- _SUPPLIED PASSAGE_:
The Balboa Park Online Collaborative is going into collaborative transcription in a big way with the Field Notes of Laurence Klauber for the San Diego Natural History Museum. They've picked my own FromThePage to host their transcriptions, and have been driving a lot of the development on that system since October through their enthusiastic feature requests, bug reports, and funding. Future transcription projects are in the early planning stages, but we're trying to complete features suggested by the Klauber material first.

The University of Iowa Libraries plan to crowdsource transcription of their Historic Iowa Children's Diaries. There is no word on the technology they plan to use.

The Getty Research Institute plans to crowdsource transcription of J. Paul Getty's diaries. This project also appears to be in the very early stages of planning, with no technology chosen.

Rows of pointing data

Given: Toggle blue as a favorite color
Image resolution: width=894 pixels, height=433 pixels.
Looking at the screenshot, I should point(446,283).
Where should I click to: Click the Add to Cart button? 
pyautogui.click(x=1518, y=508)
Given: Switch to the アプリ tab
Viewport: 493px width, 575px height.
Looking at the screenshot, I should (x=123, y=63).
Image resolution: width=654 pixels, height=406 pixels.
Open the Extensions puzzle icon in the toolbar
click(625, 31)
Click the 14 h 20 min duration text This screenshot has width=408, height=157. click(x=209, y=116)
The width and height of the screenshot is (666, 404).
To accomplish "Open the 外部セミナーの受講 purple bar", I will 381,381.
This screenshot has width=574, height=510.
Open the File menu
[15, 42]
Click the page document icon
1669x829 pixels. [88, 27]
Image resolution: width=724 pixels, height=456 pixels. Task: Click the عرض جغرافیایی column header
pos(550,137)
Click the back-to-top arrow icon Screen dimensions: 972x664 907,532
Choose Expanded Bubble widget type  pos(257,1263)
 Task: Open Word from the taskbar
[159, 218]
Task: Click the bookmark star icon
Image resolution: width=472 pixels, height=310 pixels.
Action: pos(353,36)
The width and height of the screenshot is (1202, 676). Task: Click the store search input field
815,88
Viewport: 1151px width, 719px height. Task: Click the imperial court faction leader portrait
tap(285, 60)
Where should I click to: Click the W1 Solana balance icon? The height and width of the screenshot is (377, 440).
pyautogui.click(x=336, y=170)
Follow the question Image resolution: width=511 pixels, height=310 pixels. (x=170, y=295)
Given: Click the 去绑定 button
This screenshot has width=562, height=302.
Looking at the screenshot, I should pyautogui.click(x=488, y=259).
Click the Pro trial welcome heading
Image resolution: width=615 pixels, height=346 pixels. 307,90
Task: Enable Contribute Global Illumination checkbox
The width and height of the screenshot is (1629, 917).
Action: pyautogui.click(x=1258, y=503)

- _INSTRUCTION_: In the passage on crowdsourced transcription projects, since when has the Balboa Park Online Collaborative been driving development of FromThePage?

- _TASK OUTPUT_: Since October.